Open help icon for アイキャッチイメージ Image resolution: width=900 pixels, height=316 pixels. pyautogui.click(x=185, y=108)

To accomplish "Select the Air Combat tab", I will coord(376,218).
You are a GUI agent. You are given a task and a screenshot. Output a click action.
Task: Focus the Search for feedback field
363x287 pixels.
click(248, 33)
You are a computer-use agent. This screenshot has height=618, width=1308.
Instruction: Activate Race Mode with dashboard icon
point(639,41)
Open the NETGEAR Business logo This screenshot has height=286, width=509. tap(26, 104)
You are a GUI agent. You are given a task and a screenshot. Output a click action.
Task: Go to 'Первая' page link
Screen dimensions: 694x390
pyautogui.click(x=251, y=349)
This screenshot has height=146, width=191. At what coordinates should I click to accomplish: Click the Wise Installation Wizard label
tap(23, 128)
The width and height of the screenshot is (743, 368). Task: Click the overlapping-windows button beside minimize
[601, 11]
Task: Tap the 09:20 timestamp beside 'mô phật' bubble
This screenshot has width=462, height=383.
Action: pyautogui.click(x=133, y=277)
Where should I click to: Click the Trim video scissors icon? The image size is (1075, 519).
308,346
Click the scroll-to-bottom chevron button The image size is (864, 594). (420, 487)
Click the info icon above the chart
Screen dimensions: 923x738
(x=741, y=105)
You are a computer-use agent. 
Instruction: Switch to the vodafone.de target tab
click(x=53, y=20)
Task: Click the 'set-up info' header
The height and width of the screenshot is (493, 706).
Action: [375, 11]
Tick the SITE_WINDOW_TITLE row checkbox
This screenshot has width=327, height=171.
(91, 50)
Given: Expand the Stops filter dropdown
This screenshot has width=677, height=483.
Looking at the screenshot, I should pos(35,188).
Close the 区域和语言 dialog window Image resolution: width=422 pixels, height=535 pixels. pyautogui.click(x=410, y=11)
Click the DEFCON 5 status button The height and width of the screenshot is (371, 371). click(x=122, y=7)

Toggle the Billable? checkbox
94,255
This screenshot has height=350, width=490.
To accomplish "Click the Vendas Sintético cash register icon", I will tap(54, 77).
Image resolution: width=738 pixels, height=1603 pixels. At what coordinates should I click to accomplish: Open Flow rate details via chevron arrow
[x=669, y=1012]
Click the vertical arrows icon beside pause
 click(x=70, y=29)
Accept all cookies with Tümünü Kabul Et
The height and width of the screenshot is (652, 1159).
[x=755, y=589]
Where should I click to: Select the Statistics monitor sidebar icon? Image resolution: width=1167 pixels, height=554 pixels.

##########

**EXERCISE**
Type out the material above once more, exactly.

**SOLUTION TO THIS TASK**
Open help icon for アイキャッチイメージ Image resolution: width=900 pixels, height=316 pixels. pyautogui.click(x=185, y=108)

To accomplish "Select the Air Combat tab", I will coord(376,218).
You are a GUI agent. You are given a task and a screenshot. Output a click action.
Task: Focus the Search for feedback field
363x287 pixels.
click(248, 33)
You are a computer-use agent. This screenshot has height=618, width=1308.
Instruction: Activate Race Mode with dashboard icon
point(639,41)
Open the NETGEAR Business logo This screenshot has height=286, width=509. tap(26, 104)
You are a GUI agent. You are given a task and a screenshot. Output a click action.
Task: Go to 'Первая' page link
Screen dimensions: 694x390
pyautogui.click(x=251, y=349)
This screenshot has height=146, width=191. At what coordinates should I click to accomplish: Click the Wise Installation Wizard label
tap(23, 128)
The width and height of the screenshot is (743, 368). Task: Click the overlapping-windows button beside minimize
[601, 11]
Task: Tap the 09:20 timestamp beside 'mô phật' bubble
This screenshot has width=462, height=383.
Action: pyautogui.click(x=133, y=277)
Where should I click to: Click the Trim video scissors icon? The image size is (1075, 519).
308,346
Click the scroll-to-bottom chevron button The image size is (864, 594). (420, 487)
Click the info icon above the chart
Screen dimensions: 923x738
(x=741, y=105)
You are a computer-use agent. 
Instruction: Switch to the vodafone.de target tab
click(x=53, y=20)
Task: Click the 'set-up info' header
The height and width of the screenshot is (493, 706).
Action: [375, 11]
Tick the SITE_WINDOW_TITLE row checkbox
This screenshot has width=327, height=171.
(91, 50)
Given: Expand the Stops filter dropdown
This screenshot has width=677, height=483.
Looking at the screenshot, I should pos(35,188).
Close the 区域和语言 dialog window Image resolution: width=422 pixels, height=535 pixels. pyautogui.click(x=410, y=11)
Click the DEFCON 5 status button The height and width of the screenshot is (371, 371). click(x=122, y=7)

Toggle the Billable? checkbox
94,255
This screenshot has height=350, width=490.
To accomplish "Click the Vendas Sintético cash register icon", I will tap(54, 77).
Image resolution: width=738 pixels, height=1603 pixels. At what coordinates should I click to accomplish: Open Flow rate details via chevron arrow
[x=669, y=1012]
Click the vertical arrows icon beside pause
 click(x=70, y=29)
Accept all cookies with Tümünü Kabul Et
The height and width of the screenshot is (652, 1159).
[x=755, y=589]
Where should I click to: Select the Statistics monitor sidebar icon? Image resolution: width=1167 pixels, height=554 pixels.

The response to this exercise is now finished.